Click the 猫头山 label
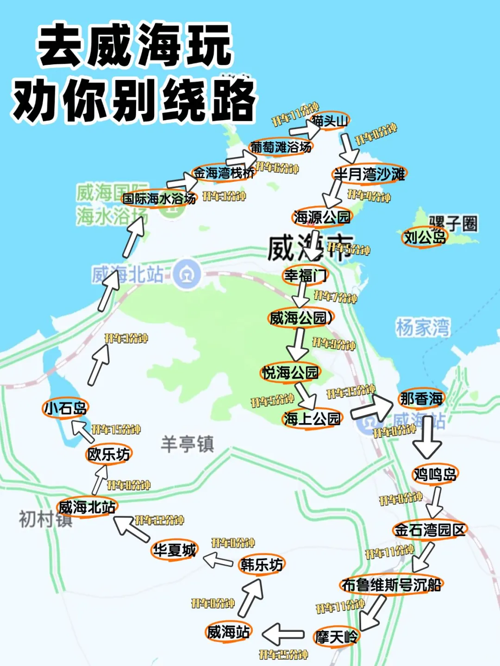pos(330,121)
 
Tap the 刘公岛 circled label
pos(425,238)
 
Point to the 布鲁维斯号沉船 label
pos(391,585)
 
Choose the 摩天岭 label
pos(336,637)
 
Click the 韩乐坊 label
pos(262,565)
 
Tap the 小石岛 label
pos(65,408)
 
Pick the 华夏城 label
pos(175,550)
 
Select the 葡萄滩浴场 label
pos(281,147)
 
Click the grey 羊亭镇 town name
pos(187,444)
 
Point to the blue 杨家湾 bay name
pos(423,327)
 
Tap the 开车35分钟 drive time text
pos(350,392)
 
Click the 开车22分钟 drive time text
pos(159,520)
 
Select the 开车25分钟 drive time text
pos(283,654)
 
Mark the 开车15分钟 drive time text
pos(116,429)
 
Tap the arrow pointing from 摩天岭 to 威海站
pos(283,634)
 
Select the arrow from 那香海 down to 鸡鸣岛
pos(427,437)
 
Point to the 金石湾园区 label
pos(429,530)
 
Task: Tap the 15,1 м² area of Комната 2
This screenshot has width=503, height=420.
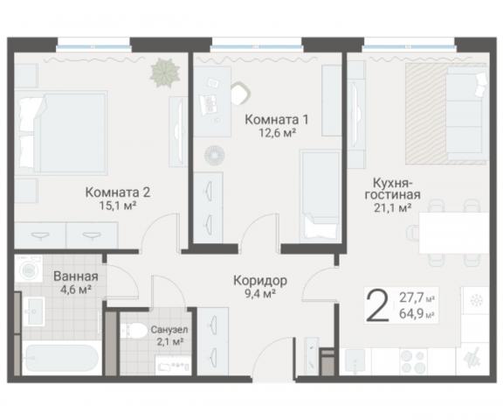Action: pyautogui.click(x=118, y=206)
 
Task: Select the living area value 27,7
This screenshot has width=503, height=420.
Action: pyautogui.click(x=415, y=298)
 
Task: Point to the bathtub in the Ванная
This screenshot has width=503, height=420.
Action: pyautogui.click(x=61, y=360)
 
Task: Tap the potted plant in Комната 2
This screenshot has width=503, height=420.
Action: pyautogui.click(x=162, y=71)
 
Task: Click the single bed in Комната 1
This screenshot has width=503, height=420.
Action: pyautogui.click(x=318, y=192)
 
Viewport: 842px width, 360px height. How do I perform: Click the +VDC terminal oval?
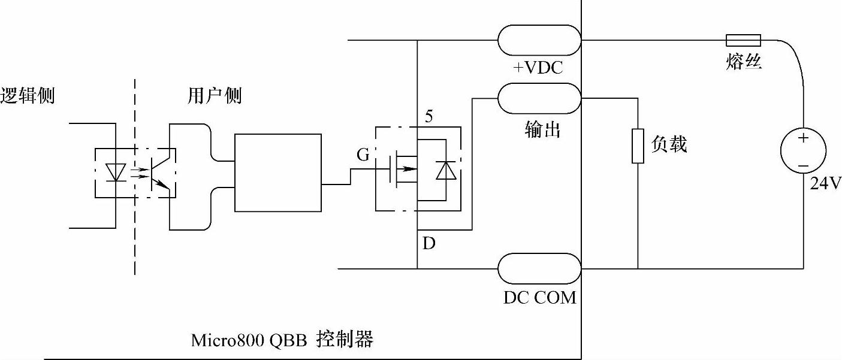tap(539, 40)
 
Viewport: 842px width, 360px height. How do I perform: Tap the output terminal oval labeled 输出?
tap(539, 97)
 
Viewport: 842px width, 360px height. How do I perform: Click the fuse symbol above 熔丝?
tap(743, 40)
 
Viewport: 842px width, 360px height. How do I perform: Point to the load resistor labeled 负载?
tap(638, 146)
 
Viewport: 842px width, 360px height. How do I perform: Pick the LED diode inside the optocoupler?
tap(114, 172)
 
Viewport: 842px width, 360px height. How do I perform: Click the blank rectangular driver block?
tap(278, 173)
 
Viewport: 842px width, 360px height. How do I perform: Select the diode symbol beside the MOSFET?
tap(445, 171)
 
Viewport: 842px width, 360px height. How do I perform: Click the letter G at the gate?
tap(363, 155)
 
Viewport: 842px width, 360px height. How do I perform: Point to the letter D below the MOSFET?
tap(429, 244)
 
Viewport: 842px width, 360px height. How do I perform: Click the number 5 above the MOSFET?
tap(428, 116)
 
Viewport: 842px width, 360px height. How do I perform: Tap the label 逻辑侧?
tap(28, 96)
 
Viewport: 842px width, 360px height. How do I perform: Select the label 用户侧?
tap(215, 96)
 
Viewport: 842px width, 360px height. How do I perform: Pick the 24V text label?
tap(825, 183)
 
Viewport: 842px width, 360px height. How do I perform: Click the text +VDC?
tap(538, 68)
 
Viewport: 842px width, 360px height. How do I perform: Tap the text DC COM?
tap(539, 297)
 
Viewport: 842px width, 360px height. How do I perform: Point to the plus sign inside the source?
tap(803, 138)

- Required work -
Write out the material again, starting with the line with "24V text label?" and going on through the last line, requests included. Shift every coordinate in the answers by adding 82 to it.

- Written reply -
Viewport: 842px width, 360px height. How do I perform: Pick the 24V text label?
tap(907, 265)
 
Viewport: 842px width, 360px height. How do I perform: Click the text +VDC?
tap(620, 150)
 
Viewport: 842px width, 360px height. How do I perform: Tap the text DC COM?
tap(621, 379)
 
Viewport: 842px width, 360px height. How do I perform: Point to the plus sign inside the source?
tap(885, 220)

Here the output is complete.